Archive - Originally posted on "The Horse's Mouth" - 2004-11-20 08:52:21 - Graham Ellis
Question to me yesterday: "Do you have a chart that compares the strengths and weaknesses of the various languages that you teach ...." to which I had to answer "Sorry, no". That's partly because it's like trying to compare apples and oranges, and partly because there are so many different scenarios and ifs and buts that it would be pretty tough to come up with a definitive and easy to follow document. But what I [i]can[/i] do is offer a number of insites, snippets, pieces of evidence that will help provide pointers.
For example:
I saw a demonstration yesterday of a web site, running on two browser windows on the same computer. The two windows looked identical, but were pointed to different test servers. One was pointing to a version of an application written in Java, and the other to a version written in PHP.
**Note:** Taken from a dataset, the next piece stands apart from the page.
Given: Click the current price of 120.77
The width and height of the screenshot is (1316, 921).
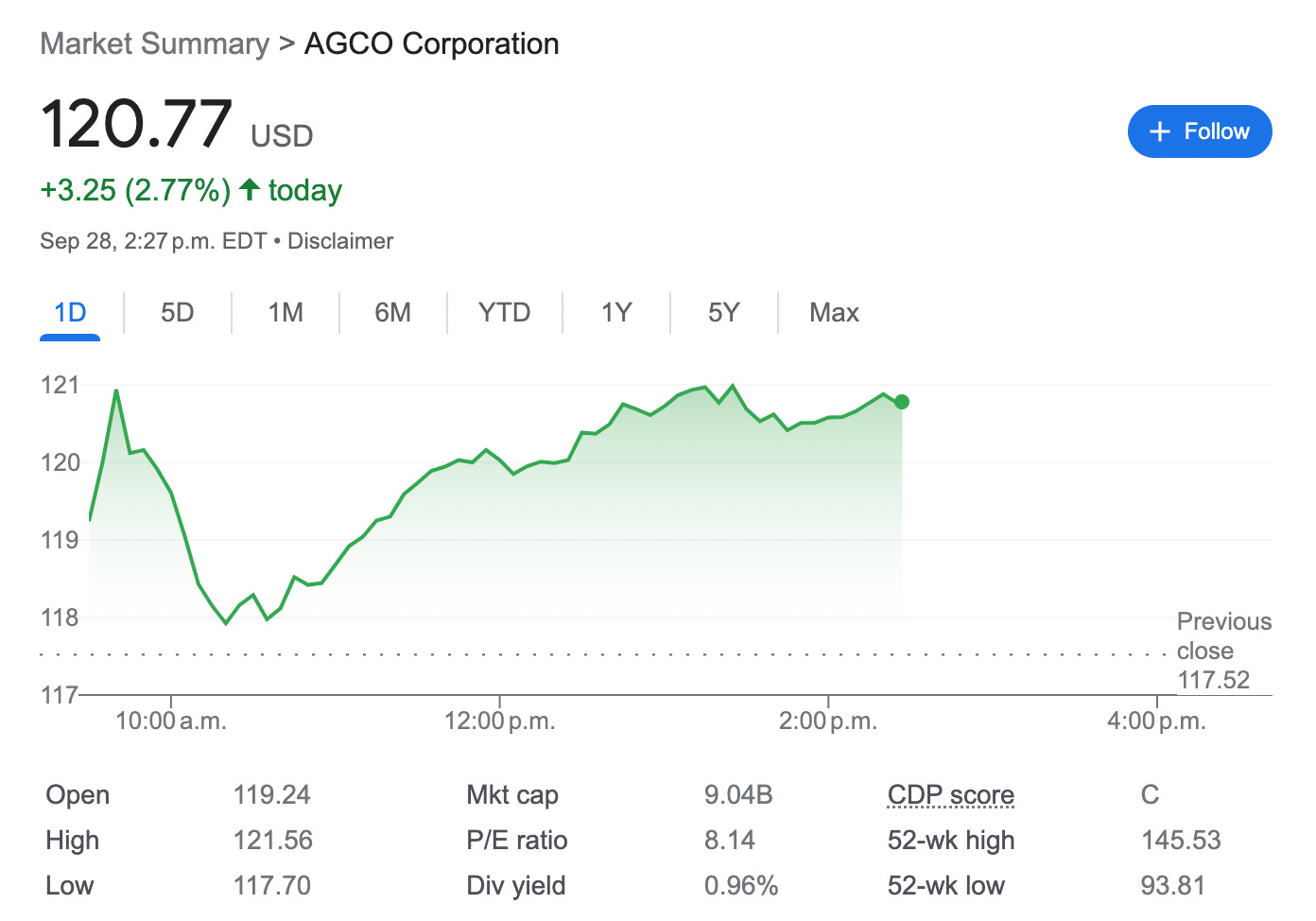Looking at the screenshot, I should [135, 126].
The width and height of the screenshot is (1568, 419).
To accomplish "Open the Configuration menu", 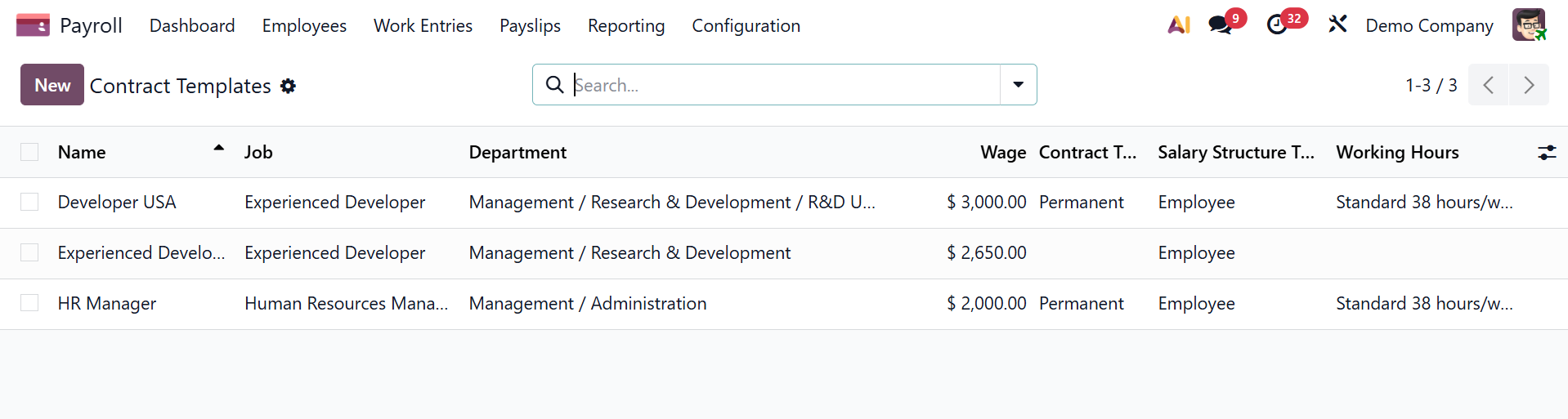I will point(746,26).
The gent running the demonstration clicked on a link on the Java version, moved to the PHP version, and clicked on the same link on that window. The PHP version can back to him (and completely redrew the window) before the Java version had even started. Upon questioning, I learnt that both servers were test machines that were very lightly loaded indeed, that the link ran some fairly compute-intensive code, and that the Java server was a higher spec machine than the PHP server. Their own benchmarks (run more scientifically) showed a 3:1 improvement in performance when switched from Java to PHP.
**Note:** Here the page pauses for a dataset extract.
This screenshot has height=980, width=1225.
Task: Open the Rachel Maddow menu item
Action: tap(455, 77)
Conclusion: That you 're likely to need more compute power if you're going to write your application in Java rather than in PHP.
Conclusion about the language to choose: No definitive conclusion. For some projects (such as those with a large number of junior staff involved in a relatively secure big system development), Java may be a strong contender. But don't rule out PHP for some of the "traditionally Java" roles - especially with the private, protected, abstract, interface and final enhancements added at PHP 5 which allow for enforcement of encapsulation. Object Oriented PHP has really come of age in version 5 - and we're seeing a much more rapid update for applications that run on dedicated servers that I would have dared forecast.